=== Daftar Tugas ===
[A] Cetak seluruh bagian kisah pengemis Yahudi buta, mulai dari "Abubakar tidak dapat" terus ke bawah sampai "itu menjadi Muslim.".
[B] Dalam kisah pengemis Yahudi buta, ke mana Rasulullah selalu pergi setiap pagi menurut Aisyah?
***** Kutipan Dokumen *****
Rasulullah saw melakukan hal ini setiap hari sampai beliau wafat. Setelah wafatnya Rasulullah saw praktis tidak ada lagi orang yang membawakan
makanan setiap pagi kepada pengemis Yahudi buta itu. Suatu hari Abubakar berkunjung ke rumah anaknya Aisyah, yang tidak lain tidak
bukan merupakan istri Rasulullah. Ia bertanya kepada anaknya itu, “Anakku, adakah
kebiasaan Rasulullah yang belum aku kerjakan?”
Aisyah menjawab, “Wahai ayah, engkau adalah seorang ahli sunnah dan hampir
tidak ada satu kebiasaannya pun yang belum ayah lakukan kecuali satu saja.”
“Apakah Itu?” tanya Abubakar penasaran. Ia kaget juga karena merasa sudah
mengetahui bagaimana kebiasaan Rasulullah semasa hidupnya.
“Setiap pagi Rasulullah selalu pergi ke ujung pasar dengan membawakan makanan
untuk seorang pengemis Yahudi buta yang ada di sana,” kata Aisyah.
Keesokan harinya Abubakar RA pergi ke pasar dengan membawa makanan untuk
diberikan kepada pengemis itu. Abubakar mendatangi pengemis itu lalu memberikan
makanan itu kepadanya. Ketika Abubakar mulai menyuapinya, si pengemis marah
sambil menghardik, “Siapakah kamu ?”
Abubakar menjawab, “Aku orang yang biasa.”
“Bukan! Engkau bukan ora ng yang biasa mendatangiku,” bantah si pengemis buta
itu dengan ketus.
“Apabila ia datang kepadaku tidak susah tangan ini memegang dan tidak susah
mulut ini mengunyah. Orang yang biasa mendatangiku itu selalu menyuapiku, tapi
terlebih dahulu dihaluskannya makanan tersebut setelah itu ia berikan padaku.”
Abubakar tidak dapat menahan air matanya, ia menangis sambil berkata kepada
pengemis itu, “Aku memang bukan orang yang biasa datang padamu. Aku adalah
salah seorang dari sahabatnya. Orang yang mulia itu telah tiada. Ia adalah
Muhammad Rasulullah saw.”
Seketika itu juga kaget pengemis itu. Ia pun menangis mendengar penjelasan
Abubakar, dan kemudian berkata, “Benarkah demikian? Selama ini aku selalu
menghinanya, memfitnahnya, ia tidak pernah memarahiku sedikitpun. Ia
mendatangiku dengan membawa makanan setiap pagi, ia begitu mulia…. “
Pengemis Yahudi buta tersebut akhirnya bersyahadat dihadapan Abubakar saat itu
juga dan sejak hari itu menjadi Muslim.
***** Data yang Disediakan *****
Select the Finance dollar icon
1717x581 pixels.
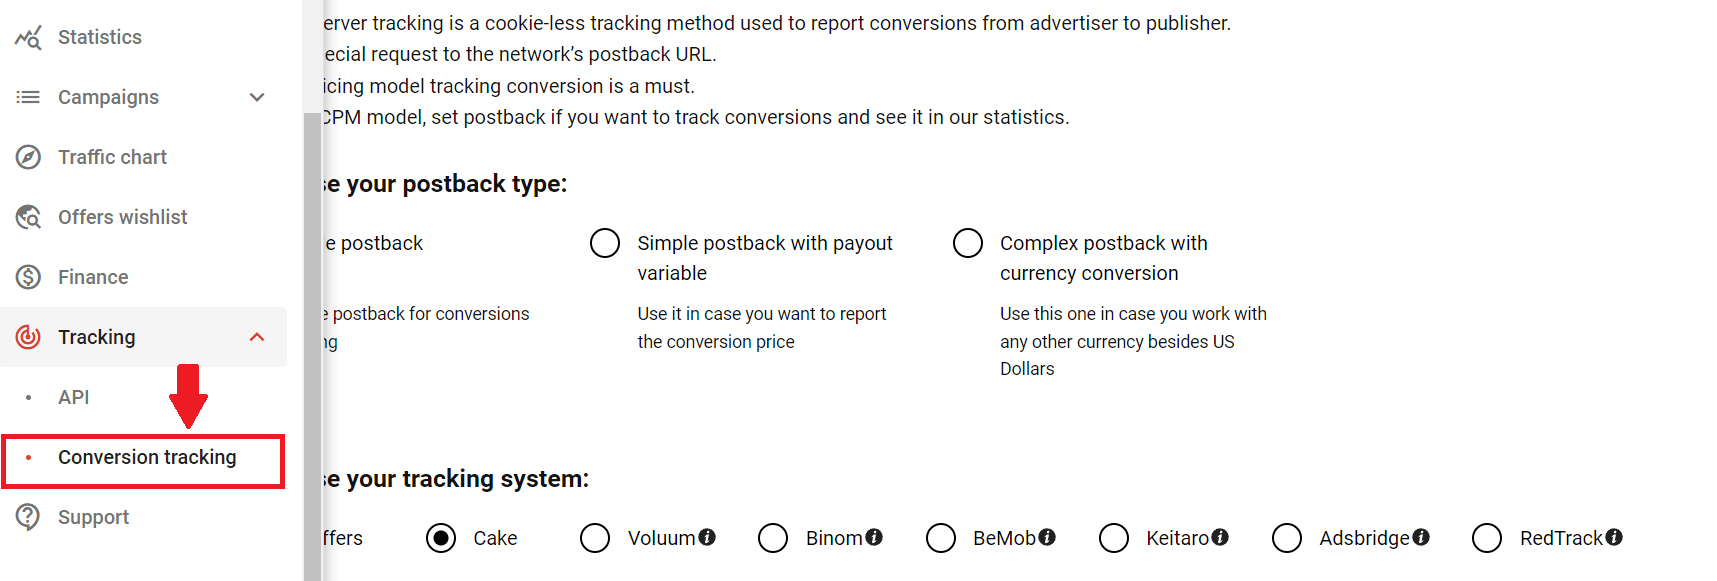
*****
***** Data yang Disediakan *****
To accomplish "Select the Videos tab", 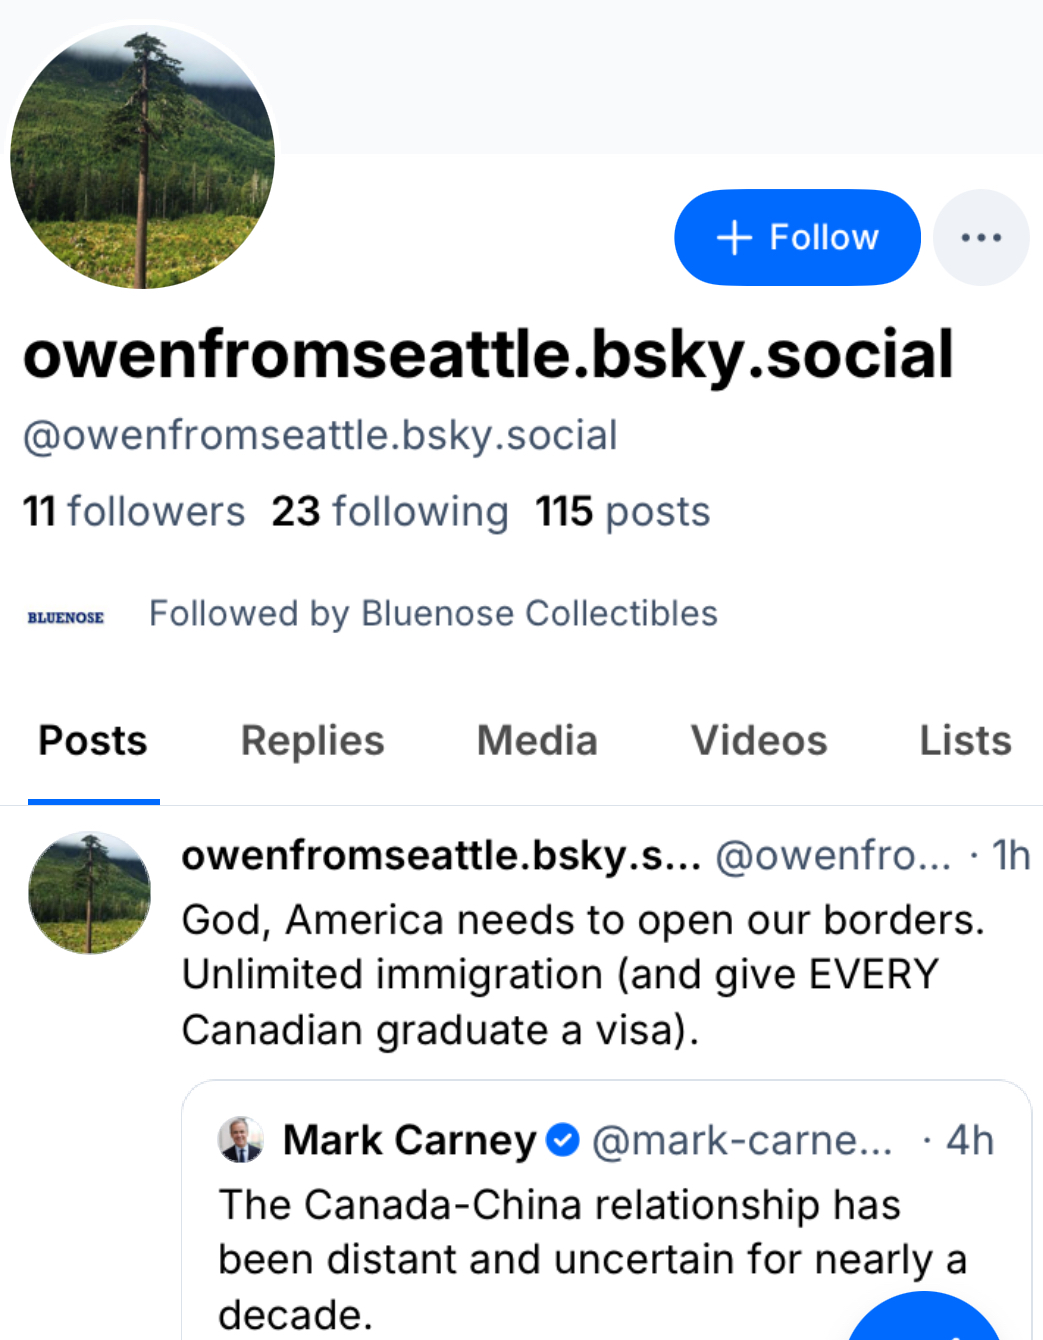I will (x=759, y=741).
*****
=== Jawaban Tiap Tugas ===
[A]
Abubakar tidak dapat menahan air matanya, ia menangis sambil berkata kepada
pengemis itu, “Aku memang bukan orang yang biasa datang padamu. Aku adalah
salah seorang dari sahabatnya. Orang yang mulia itu telah tiada. Ia adalah
Muhammad Rasulullah saw.”
Seketika itu juga kaget pengemis itu. Ia pun menangis mendengar penjelasan
Abubakar, dan kemudian berkata, “Benarkah demikian? Selama ini aku selalu
menghinanya, memfitnahnya, ia tidak pernah memarahiku sedikitpun. Ia
mendatangiku dengan membawa makanan setiap pagi, ia begitu mulia…. “
Pengemis Yahudi buta tersebut akhirnya bersyahadat dihadapan Abubakar saat itu
juga dan sejak hari itu menjadi Muslim.

[B] Ke ujung pasar.